### [WHAT IS EXPECTED]
Exactly as they appear, retype the lines from the one containing "Go to next table page arrow" through the final line of the data below. Leave pictures out.
RECORDS SHOWN Start Marker
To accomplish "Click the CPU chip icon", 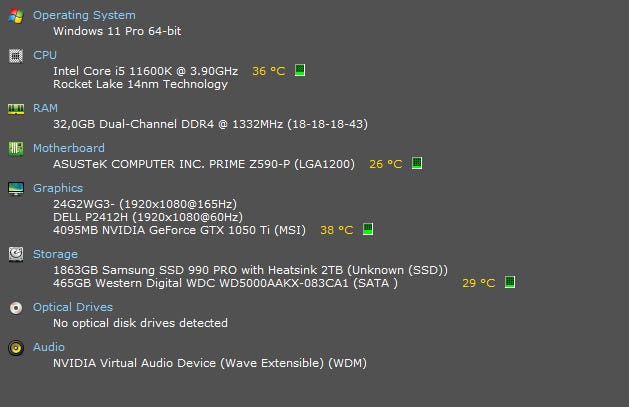I will click(x=15, y=56).
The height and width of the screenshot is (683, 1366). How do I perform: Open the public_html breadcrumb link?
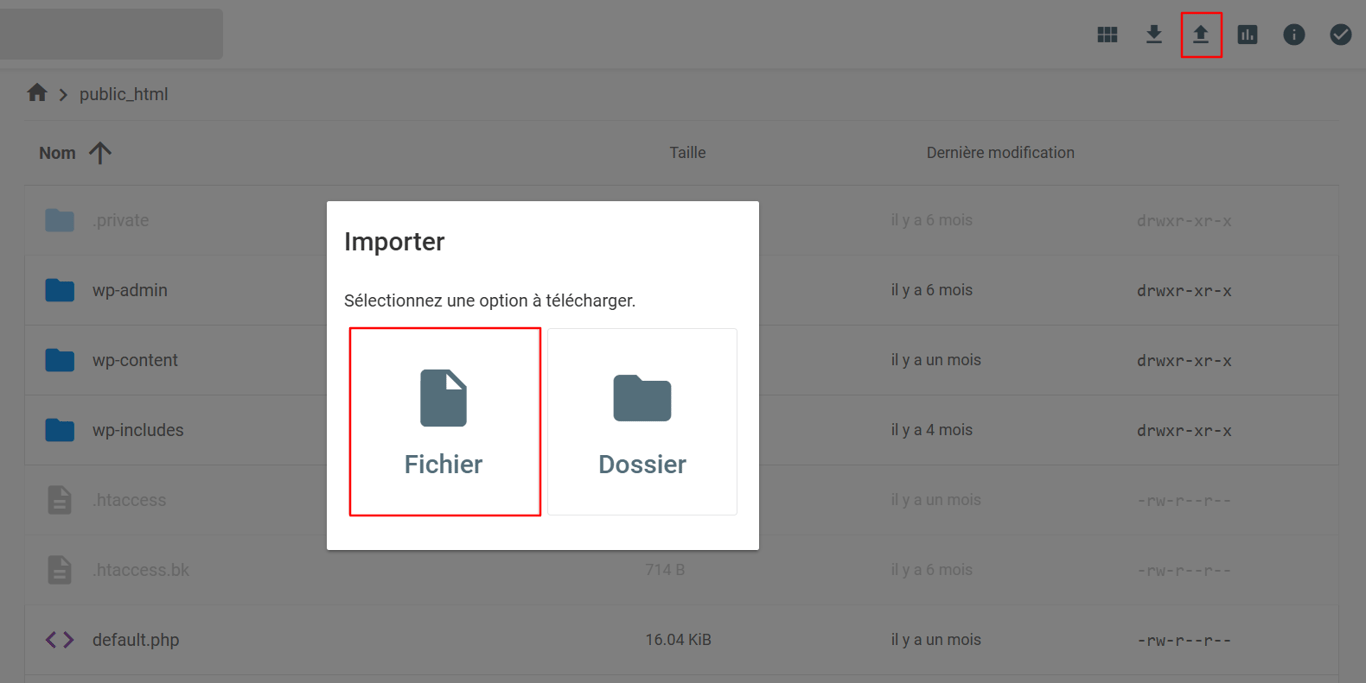point(124,93)
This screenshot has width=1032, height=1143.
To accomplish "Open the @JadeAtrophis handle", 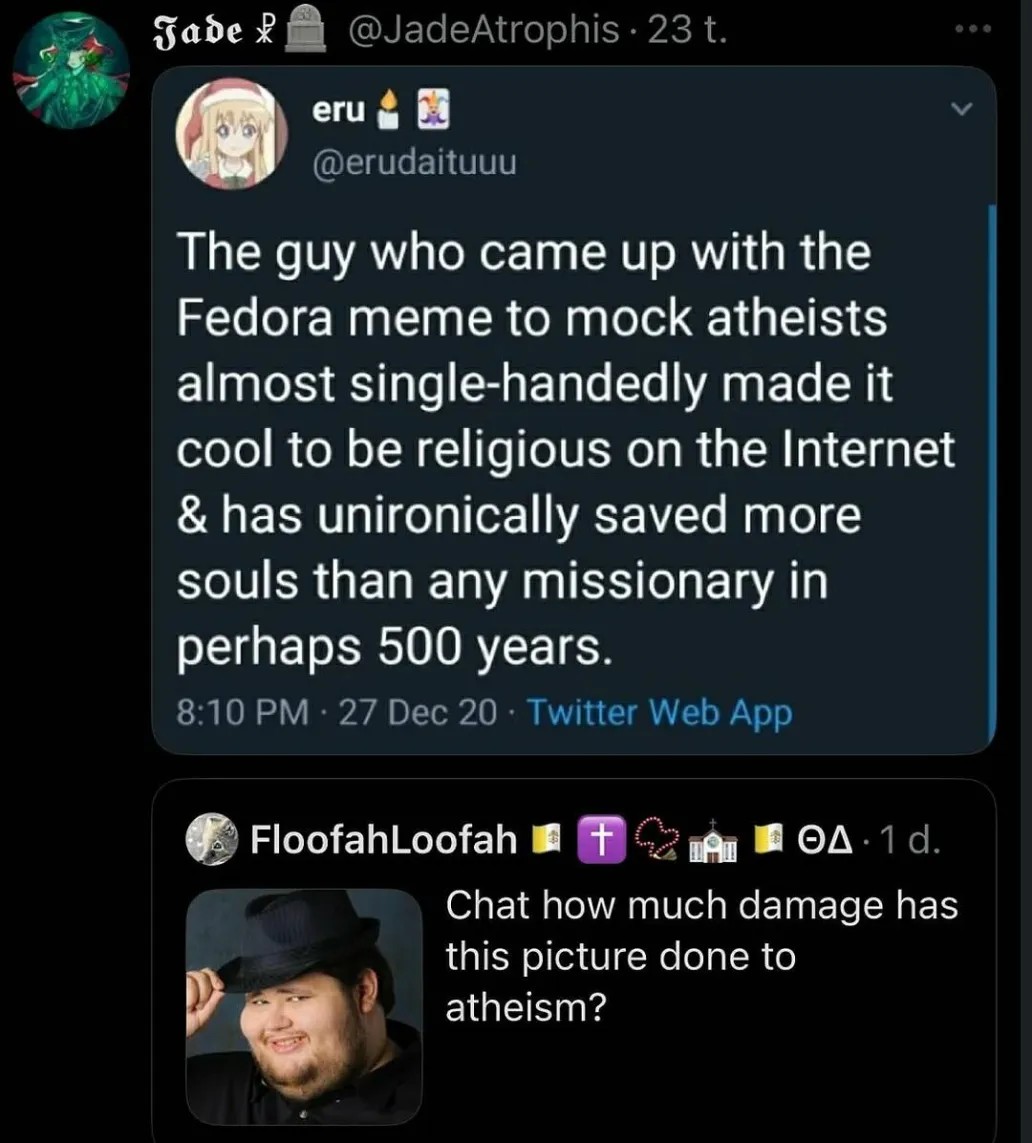I will 482,31.
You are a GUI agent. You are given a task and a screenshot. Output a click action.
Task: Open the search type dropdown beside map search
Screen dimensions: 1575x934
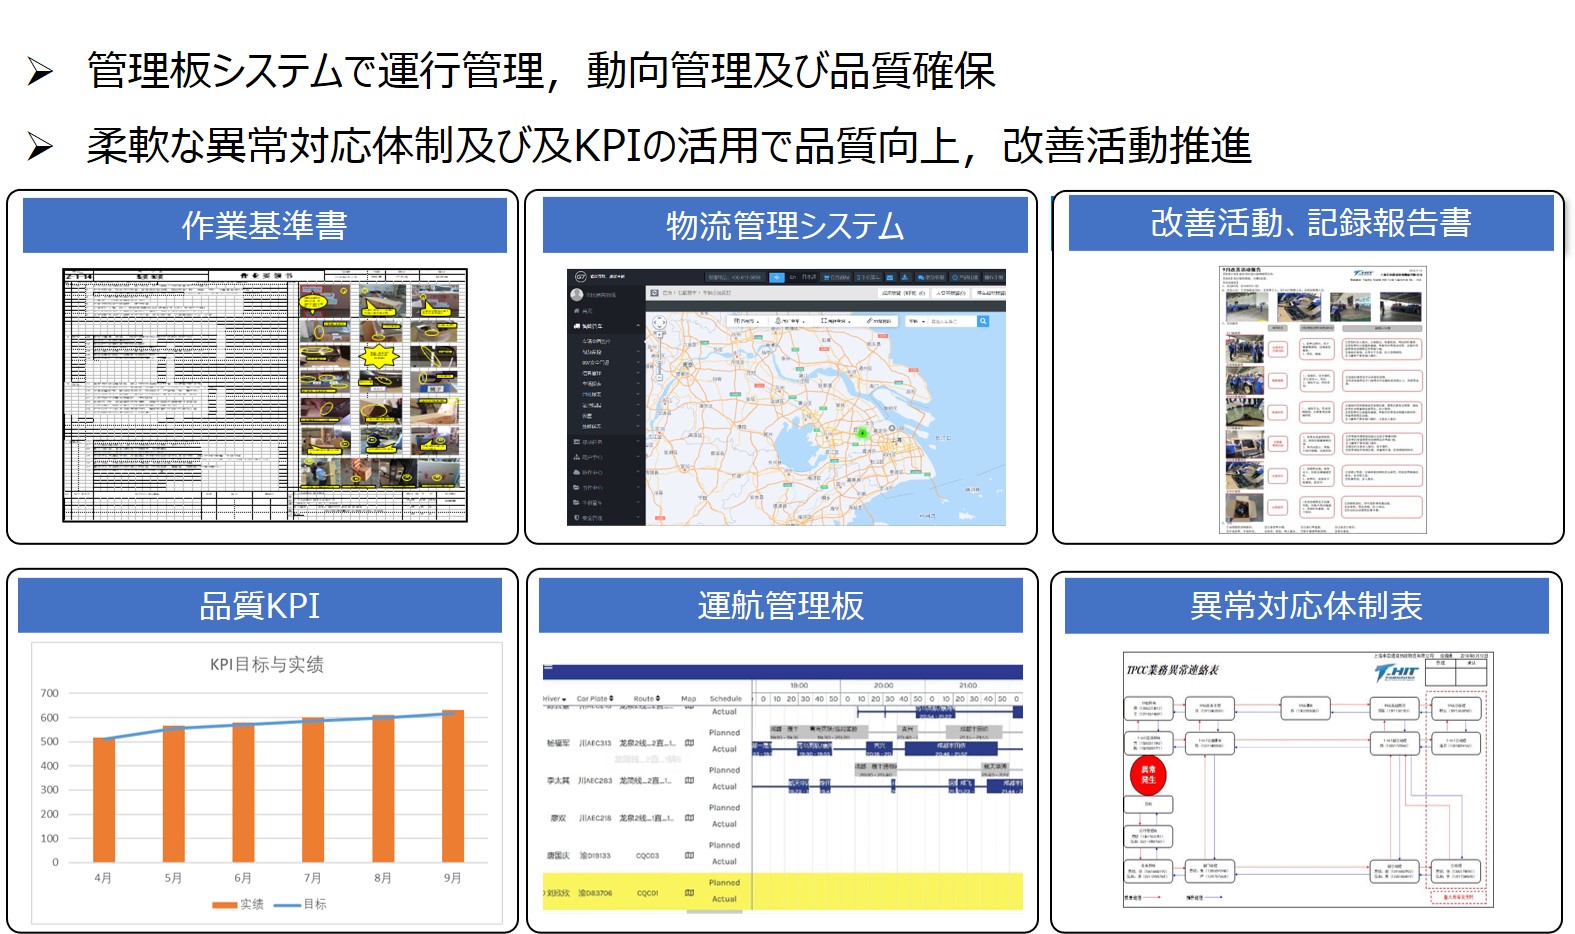click(916, 321)
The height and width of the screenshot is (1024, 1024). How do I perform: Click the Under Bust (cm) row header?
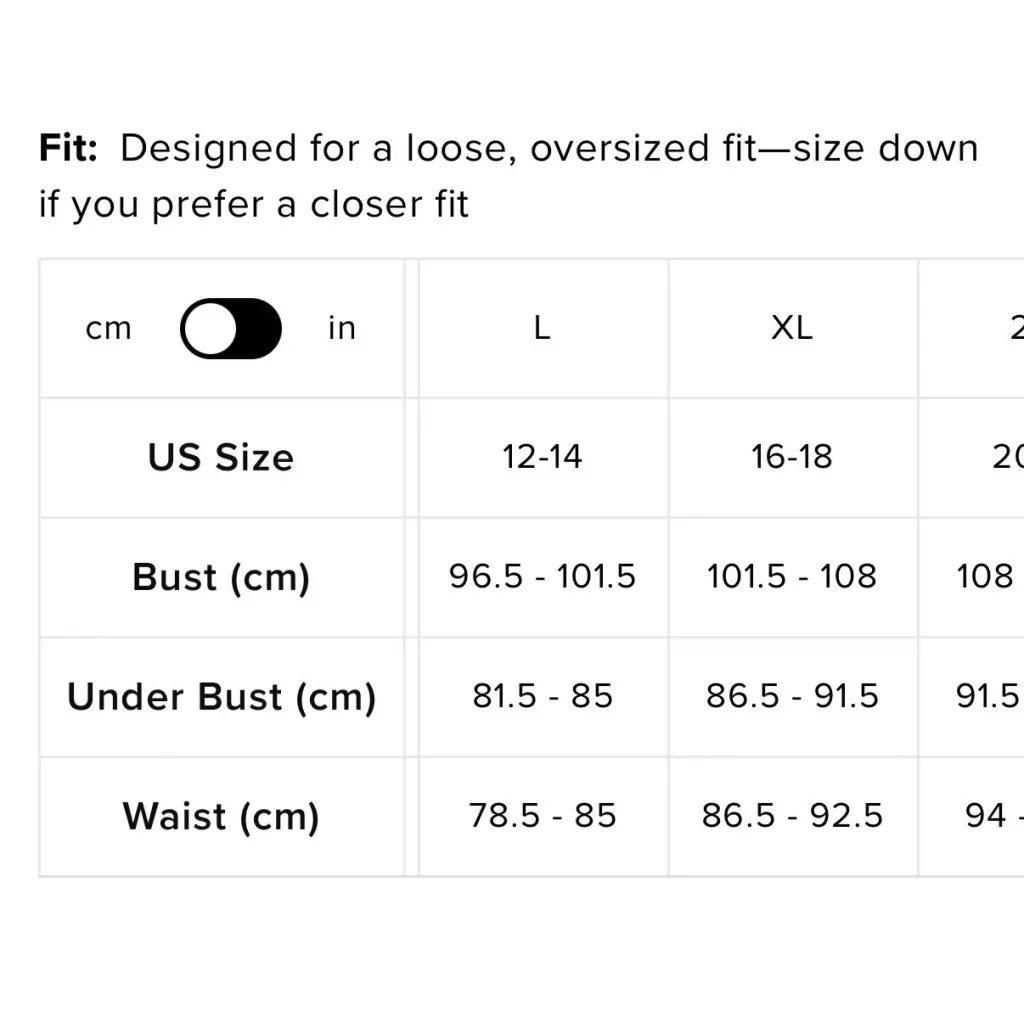pos(221,697)
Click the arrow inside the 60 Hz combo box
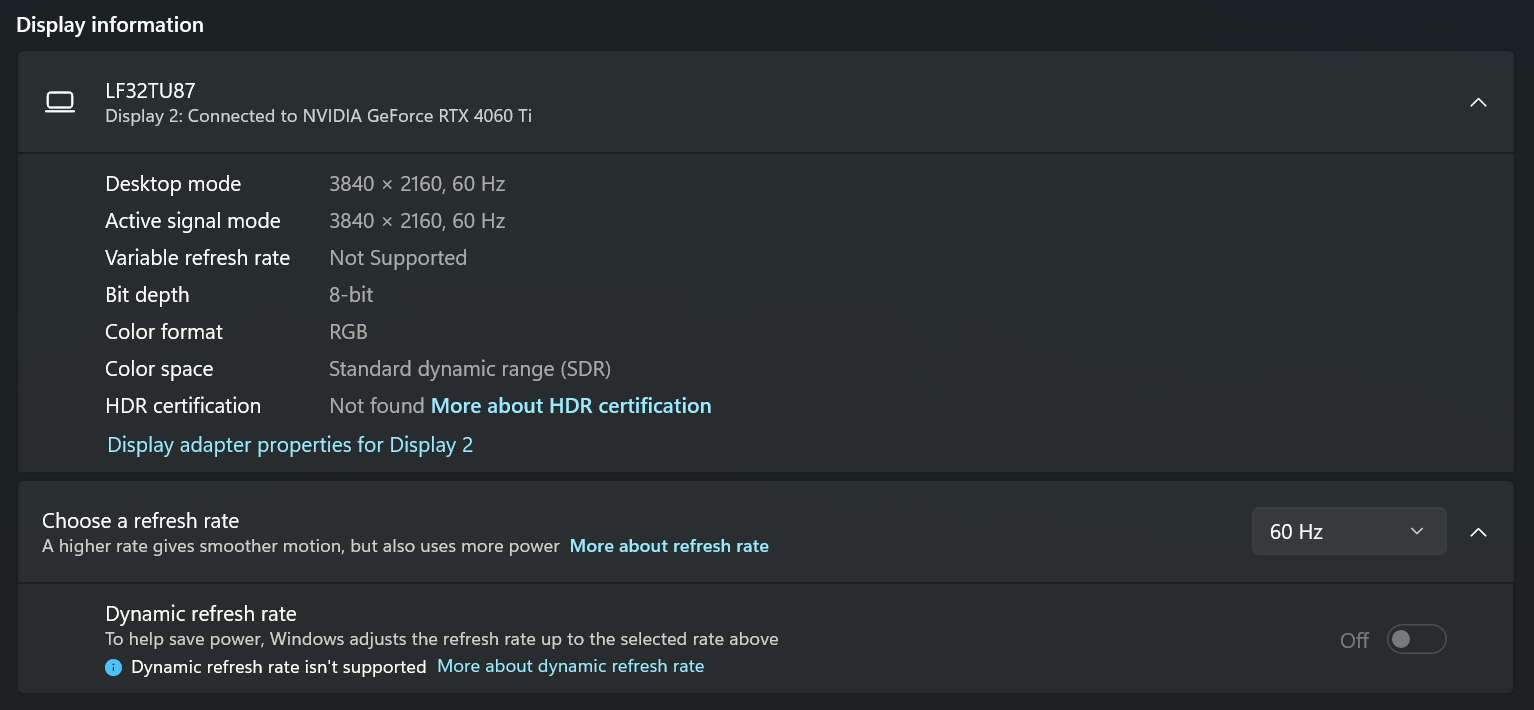Viewport: 1534px width, 710px height. point(1416,531)
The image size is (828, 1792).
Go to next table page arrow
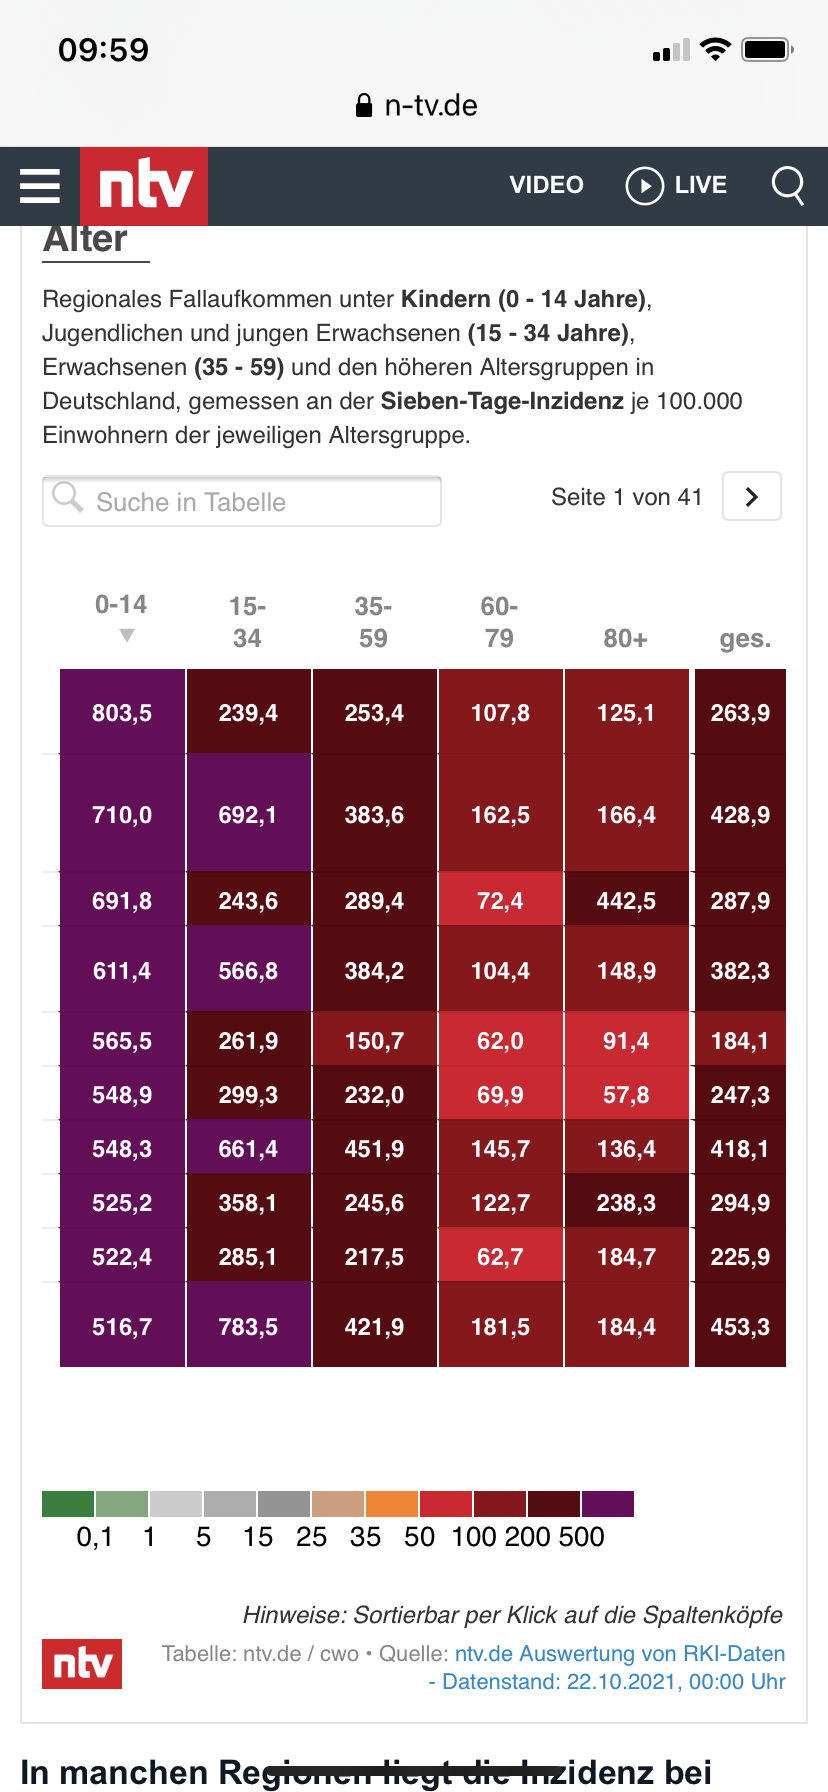pos(752,497)
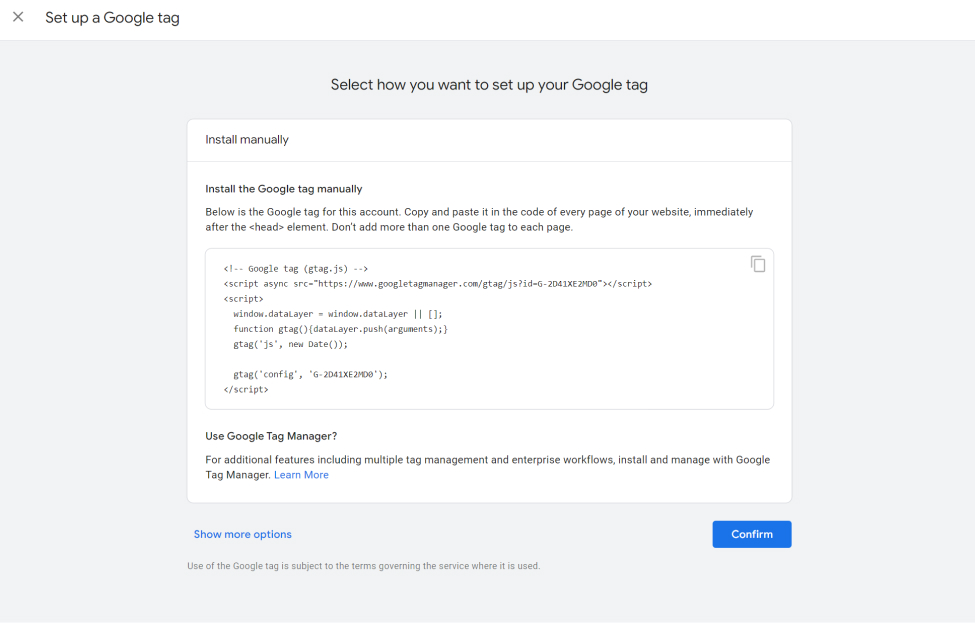
Task: Click the script async src code line
Action: (438, 284)
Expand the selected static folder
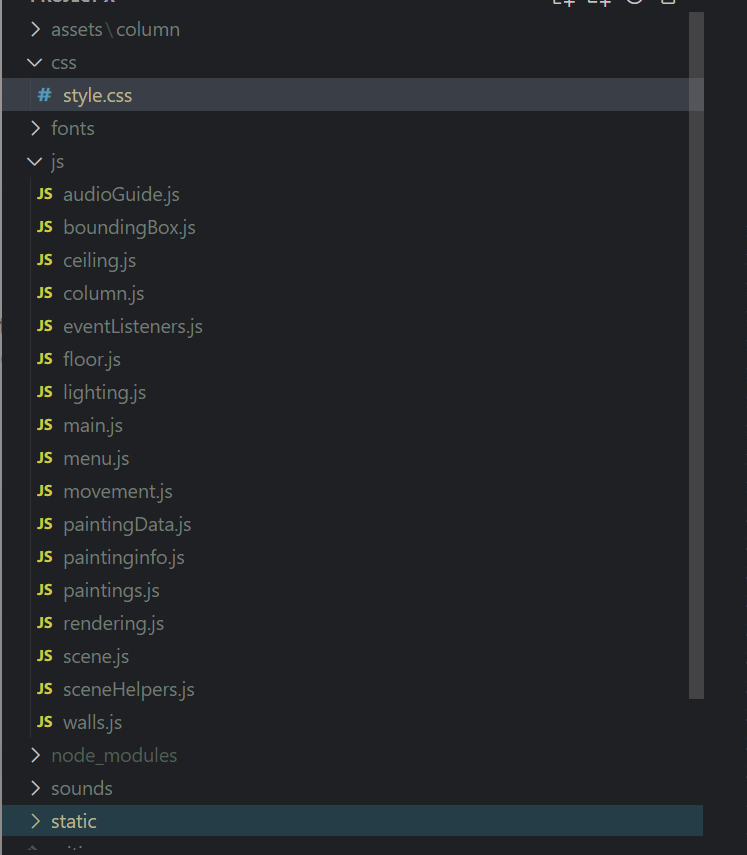747x855 pixels. coord(36,820)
RECORDS SHOWN End Marker
### [SOLUTION TO THE EXERCISE]
Go to next table page arrow
pos(752,497)
Task: Click the script async src code line
Action: (438, 284)
Expand the selected static folder
747x855 pixels. coord(36,820)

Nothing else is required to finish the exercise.